After centuries of taking the blame for the bubonic plague in Europe, it has been found the despised black rats didn't cause the epidemic and the most likely culprits were cute little gerbils, shows a new study.
In the study - published in the Proceedings of the National Academy of Sciences - scientists from the University of Oslo in Norway tracked climate data from the 14th century and opined that rats possibly couldn't have caused the epidemic, referred to as "Black Death."
But the scientists have strong evidence to believe that "Black Death" was caused by gerbils, little rodents kept as pets, and that too from Asia where salubrious climate enabled them to survive along with their fleas.
Using Dendrochronology - the study of tree-ring records to glean about the past climates - the scientists found flea-infested gerbils populated in Central Asia in weather that alternated between wet spring and warm summer, and was invariably followed by a plague in Europe.
The flea-infested gerbils hitched a ride to Europe via the Silk Road and subsequently were responsible for the deaths of more than 100 million people in the "second plague pandemic," which began with the "Black Death" in the mid-14th century and recurred in the 1800s.

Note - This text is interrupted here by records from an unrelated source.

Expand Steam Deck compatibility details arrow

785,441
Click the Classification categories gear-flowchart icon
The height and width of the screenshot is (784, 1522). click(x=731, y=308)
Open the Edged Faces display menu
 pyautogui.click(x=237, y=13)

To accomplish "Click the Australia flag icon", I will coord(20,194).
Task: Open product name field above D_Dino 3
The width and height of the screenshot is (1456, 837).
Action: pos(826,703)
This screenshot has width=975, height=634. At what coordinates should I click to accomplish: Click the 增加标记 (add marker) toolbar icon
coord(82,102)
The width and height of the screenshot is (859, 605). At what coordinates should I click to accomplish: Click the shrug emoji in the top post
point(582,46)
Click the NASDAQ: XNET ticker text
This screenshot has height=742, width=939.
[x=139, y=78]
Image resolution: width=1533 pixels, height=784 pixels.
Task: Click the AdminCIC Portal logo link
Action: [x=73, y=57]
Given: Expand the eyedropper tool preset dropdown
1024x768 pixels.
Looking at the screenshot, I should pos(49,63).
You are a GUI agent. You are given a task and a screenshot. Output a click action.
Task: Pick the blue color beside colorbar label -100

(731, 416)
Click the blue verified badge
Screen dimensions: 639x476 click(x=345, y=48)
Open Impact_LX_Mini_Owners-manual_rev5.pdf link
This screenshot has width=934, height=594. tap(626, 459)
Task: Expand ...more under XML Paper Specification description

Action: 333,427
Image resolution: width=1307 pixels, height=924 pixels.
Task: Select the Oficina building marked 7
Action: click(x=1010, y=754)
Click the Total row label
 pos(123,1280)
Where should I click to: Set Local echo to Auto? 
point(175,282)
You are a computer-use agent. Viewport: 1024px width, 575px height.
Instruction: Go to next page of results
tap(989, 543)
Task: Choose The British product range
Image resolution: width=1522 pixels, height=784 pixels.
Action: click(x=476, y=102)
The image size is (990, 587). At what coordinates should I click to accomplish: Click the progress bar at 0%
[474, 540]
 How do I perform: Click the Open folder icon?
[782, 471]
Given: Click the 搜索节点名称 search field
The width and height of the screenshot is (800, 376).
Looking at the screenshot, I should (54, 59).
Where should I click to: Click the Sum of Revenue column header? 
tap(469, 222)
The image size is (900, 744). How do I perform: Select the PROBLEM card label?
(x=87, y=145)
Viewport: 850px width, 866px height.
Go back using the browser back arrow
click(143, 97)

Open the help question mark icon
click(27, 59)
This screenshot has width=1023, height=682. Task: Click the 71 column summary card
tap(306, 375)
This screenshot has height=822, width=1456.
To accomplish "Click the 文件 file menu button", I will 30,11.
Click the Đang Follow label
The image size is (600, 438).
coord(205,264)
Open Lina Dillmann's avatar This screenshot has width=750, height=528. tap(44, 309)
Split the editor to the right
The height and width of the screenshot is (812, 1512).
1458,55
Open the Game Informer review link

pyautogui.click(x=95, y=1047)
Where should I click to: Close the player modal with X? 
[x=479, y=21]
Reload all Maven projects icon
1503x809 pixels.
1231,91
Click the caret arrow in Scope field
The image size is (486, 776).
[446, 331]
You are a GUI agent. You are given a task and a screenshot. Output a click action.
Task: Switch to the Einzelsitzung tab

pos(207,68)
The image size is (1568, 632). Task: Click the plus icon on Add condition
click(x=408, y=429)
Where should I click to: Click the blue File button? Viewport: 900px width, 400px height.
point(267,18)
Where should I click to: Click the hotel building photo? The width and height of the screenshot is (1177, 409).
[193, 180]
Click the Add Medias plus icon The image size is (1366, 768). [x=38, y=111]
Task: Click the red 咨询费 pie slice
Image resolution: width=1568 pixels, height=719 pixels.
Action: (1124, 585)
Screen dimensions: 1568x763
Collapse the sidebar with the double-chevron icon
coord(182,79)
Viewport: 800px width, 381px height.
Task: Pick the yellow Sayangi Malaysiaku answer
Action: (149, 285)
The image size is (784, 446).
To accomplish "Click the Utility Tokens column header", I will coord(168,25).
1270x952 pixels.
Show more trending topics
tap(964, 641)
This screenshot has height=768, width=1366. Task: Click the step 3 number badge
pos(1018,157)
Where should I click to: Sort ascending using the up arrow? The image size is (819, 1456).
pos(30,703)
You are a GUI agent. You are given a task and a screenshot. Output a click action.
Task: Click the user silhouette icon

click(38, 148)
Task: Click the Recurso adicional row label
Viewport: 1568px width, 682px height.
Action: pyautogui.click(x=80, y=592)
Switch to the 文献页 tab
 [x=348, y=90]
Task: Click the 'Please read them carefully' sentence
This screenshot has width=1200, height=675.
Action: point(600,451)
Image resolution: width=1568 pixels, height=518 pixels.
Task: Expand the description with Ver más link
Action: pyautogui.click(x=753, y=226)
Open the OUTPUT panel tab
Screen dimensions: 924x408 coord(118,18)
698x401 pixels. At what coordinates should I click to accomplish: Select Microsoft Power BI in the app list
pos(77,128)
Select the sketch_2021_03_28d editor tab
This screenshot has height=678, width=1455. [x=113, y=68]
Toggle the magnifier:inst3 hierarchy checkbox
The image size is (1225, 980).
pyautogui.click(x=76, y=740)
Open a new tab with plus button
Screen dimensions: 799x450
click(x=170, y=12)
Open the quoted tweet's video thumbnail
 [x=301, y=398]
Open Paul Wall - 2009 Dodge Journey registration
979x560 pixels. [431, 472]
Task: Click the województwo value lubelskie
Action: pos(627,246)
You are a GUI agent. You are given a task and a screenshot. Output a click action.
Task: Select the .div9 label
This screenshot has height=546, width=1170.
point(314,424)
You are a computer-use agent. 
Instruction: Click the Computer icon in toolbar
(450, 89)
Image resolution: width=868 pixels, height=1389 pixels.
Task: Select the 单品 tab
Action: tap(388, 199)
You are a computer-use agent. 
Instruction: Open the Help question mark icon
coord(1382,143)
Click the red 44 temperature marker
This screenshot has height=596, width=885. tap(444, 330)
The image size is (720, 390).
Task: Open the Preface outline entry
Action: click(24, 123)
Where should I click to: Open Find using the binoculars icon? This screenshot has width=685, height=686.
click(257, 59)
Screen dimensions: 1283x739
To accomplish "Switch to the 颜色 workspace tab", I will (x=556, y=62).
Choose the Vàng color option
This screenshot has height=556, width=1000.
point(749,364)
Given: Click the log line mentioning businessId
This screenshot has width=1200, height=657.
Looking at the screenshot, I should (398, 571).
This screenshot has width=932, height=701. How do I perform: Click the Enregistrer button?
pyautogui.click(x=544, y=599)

The scientists say the rats could not have caused the plague as the weather conditions in Central Asia were not favorable to them.
According to the study's authors, the plague didn't linger and went away, only recurring intermittently over the centuries, indicating that rats were not the culprits; if they were, the plague would have endured as long as rats were on hand to carry it.
"For this, you would need warm summers, with not too much precipitation," Nils Christian Stenseth, an author of the study, told Rebecca Morelle from the BBC. "We have looked at the broad spectrum of climatic indices, and there is no relationship between the appearance of plague and the weather."
The "Black Death" originated in China and is believed to have spread to medieval Europe along the Silk Road trade routes.
Last year, researchers, probing plague DNA in 25 fourteenth-century skeletons, said the plague was airborne rather than through flea bites.
Stenseth says his team will check those findings by analyzing DNA from ancient European skeletons. If the samples show significant genetic variation across time, that would indicate the outbreaks were caused by newly arrived waves of the disease rather than a resurgence from the continent's rat population.
The threat from bubonic plague continues even today. According to the World Health Organization, nearly 800 cases of plague were reported worldwide in 2013, including 126 deaths.